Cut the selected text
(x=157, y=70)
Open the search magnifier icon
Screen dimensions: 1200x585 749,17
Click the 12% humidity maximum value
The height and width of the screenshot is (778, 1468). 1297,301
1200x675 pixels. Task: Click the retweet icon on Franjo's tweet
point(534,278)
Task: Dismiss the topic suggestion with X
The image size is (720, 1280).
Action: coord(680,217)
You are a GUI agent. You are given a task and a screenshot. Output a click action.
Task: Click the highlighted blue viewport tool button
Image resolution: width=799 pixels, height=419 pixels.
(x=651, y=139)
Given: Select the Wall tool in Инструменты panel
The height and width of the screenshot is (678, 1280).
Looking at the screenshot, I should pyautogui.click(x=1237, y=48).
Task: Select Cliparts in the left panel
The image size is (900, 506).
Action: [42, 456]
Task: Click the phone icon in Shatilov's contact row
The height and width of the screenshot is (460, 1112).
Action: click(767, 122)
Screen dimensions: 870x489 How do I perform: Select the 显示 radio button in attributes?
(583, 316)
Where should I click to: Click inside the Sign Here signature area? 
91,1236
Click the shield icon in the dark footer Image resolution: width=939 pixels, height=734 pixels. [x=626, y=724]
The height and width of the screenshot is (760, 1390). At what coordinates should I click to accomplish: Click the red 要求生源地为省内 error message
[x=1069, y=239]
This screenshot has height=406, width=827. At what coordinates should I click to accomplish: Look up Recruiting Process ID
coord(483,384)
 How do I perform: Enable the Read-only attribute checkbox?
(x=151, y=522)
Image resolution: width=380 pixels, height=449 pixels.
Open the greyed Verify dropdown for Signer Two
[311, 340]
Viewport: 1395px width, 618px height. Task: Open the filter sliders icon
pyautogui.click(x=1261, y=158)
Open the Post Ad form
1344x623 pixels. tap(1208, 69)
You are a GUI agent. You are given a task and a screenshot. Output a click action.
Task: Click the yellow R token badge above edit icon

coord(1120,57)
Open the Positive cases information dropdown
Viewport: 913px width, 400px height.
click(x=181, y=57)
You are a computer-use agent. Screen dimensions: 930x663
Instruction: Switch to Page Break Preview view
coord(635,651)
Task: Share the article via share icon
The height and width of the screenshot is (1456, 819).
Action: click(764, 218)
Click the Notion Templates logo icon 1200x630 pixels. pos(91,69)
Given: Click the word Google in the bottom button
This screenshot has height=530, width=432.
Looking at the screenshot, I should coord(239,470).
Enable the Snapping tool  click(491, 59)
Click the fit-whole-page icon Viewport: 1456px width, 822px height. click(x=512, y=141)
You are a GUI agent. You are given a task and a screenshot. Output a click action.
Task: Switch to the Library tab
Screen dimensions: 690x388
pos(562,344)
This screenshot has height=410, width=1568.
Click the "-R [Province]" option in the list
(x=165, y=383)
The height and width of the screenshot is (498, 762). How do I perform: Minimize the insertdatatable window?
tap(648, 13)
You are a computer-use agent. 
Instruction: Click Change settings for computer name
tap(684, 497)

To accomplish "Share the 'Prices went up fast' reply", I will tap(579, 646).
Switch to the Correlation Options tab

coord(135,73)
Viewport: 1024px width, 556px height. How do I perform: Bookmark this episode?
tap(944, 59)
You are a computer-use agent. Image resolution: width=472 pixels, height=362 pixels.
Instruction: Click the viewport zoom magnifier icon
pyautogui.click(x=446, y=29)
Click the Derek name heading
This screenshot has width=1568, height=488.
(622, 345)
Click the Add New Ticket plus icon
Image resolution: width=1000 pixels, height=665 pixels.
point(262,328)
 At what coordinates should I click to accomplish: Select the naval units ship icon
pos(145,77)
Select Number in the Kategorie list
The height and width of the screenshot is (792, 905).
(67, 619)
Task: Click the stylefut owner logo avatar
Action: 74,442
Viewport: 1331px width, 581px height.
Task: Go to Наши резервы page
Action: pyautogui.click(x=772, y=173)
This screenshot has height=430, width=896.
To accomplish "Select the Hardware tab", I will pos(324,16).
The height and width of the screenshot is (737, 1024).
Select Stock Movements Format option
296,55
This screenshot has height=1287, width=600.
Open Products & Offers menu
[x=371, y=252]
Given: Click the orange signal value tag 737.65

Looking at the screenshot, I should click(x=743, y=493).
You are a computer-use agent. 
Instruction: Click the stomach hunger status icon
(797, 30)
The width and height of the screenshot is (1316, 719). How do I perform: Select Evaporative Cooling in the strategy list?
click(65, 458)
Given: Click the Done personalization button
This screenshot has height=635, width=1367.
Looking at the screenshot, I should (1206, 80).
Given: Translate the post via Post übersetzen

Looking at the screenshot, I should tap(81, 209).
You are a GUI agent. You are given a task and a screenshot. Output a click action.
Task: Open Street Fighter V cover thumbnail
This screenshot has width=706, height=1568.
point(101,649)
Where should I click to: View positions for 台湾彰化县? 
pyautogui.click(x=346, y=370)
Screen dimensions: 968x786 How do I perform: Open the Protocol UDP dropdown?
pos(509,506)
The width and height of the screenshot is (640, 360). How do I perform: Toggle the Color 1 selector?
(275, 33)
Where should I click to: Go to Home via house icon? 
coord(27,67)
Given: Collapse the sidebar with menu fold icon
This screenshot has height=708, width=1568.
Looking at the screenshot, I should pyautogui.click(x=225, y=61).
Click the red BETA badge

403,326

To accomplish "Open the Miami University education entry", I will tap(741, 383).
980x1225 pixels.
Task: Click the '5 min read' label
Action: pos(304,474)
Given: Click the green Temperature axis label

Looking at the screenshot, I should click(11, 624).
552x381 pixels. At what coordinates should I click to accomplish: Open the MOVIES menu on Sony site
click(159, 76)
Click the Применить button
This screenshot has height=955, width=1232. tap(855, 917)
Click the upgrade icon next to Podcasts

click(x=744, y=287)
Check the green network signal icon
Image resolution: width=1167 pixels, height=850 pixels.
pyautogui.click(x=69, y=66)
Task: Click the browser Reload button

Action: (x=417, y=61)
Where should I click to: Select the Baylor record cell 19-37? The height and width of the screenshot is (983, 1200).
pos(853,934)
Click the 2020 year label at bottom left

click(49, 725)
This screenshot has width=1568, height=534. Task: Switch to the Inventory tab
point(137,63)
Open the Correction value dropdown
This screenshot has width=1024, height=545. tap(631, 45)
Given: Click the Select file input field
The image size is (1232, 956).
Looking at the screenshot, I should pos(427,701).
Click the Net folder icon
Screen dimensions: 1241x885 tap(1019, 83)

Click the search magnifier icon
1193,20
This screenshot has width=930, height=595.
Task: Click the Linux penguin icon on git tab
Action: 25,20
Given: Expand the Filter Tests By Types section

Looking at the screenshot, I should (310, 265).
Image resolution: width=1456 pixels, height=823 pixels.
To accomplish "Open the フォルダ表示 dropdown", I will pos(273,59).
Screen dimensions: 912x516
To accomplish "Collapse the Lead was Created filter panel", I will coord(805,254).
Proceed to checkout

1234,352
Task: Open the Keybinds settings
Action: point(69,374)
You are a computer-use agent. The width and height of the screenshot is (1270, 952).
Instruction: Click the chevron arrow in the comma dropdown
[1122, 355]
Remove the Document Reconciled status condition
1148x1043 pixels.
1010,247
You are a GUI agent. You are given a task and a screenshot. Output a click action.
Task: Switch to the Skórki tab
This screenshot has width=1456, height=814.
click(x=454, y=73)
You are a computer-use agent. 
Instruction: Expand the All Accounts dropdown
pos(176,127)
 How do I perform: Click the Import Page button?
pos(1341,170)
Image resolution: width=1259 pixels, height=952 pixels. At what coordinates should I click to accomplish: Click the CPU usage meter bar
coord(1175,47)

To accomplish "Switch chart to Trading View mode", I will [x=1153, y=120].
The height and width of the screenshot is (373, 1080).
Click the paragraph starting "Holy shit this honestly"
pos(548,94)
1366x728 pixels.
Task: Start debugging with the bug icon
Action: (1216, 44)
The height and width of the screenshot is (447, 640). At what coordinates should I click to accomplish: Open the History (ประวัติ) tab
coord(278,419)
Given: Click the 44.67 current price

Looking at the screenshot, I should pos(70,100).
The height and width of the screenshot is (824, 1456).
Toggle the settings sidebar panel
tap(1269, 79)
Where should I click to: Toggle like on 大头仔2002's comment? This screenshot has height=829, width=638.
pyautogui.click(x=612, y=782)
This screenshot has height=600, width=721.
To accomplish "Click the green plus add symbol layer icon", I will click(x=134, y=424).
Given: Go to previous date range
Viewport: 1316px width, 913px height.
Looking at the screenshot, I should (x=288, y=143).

-=-=-=-=-

WORK TO COMPLETE. Once the line with "Task: Dismiss the topic suggestion with X" is found in the records above, print exactly that line and every line after it through the line with "Task: Select Cliparts in the left panel".

EXERCISE SOLUTION.
Task: Dismiss the topic suggestion with X
The image size is (720, 1280).
Action: coord(680,217)
You are a GUI agent. You are given a task and a screenshot. Output a click action.
Task: Click the highlighted blue viewport tool button
Image resolution: width=799 pixels, height=419 pixels.
(x=651, y=139)
Given: Select the Wall tool in Инструменты panel
The height and width of the screenshot is (678, 1280).
Looking at the screenshot, I should pyautogui.click(x=1237, y=48).
Task: Select Cliparts in the left panel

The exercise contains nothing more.